— Extracted material —

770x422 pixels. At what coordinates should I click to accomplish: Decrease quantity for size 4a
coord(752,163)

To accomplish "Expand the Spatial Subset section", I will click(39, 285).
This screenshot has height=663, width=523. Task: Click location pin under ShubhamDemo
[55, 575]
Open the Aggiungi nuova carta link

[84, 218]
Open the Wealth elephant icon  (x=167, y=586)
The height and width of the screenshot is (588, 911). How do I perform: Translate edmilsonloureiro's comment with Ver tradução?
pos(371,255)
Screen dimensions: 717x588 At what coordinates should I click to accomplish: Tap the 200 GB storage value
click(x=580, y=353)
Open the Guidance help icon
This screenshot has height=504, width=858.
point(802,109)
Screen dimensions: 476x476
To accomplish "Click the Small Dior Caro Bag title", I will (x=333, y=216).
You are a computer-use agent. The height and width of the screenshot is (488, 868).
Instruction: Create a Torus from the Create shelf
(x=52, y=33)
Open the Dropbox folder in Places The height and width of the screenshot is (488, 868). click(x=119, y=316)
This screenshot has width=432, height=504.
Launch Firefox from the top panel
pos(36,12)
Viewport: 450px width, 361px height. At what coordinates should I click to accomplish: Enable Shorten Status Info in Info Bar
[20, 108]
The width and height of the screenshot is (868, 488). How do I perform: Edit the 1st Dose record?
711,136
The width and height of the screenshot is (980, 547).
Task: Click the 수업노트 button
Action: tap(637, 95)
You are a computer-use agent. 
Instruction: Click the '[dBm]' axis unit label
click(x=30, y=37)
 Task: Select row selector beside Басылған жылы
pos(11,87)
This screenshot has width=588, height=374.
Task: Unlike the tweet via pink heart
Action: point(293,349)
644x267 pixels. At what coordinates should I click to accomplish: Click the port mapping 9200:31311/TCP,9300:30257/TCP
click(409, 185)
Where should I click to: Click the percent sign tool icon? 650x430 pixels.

— Work to complete —
Line count for the word "computer": tally the lines of the records above that hold it and give only that figure.

— Written solution —
2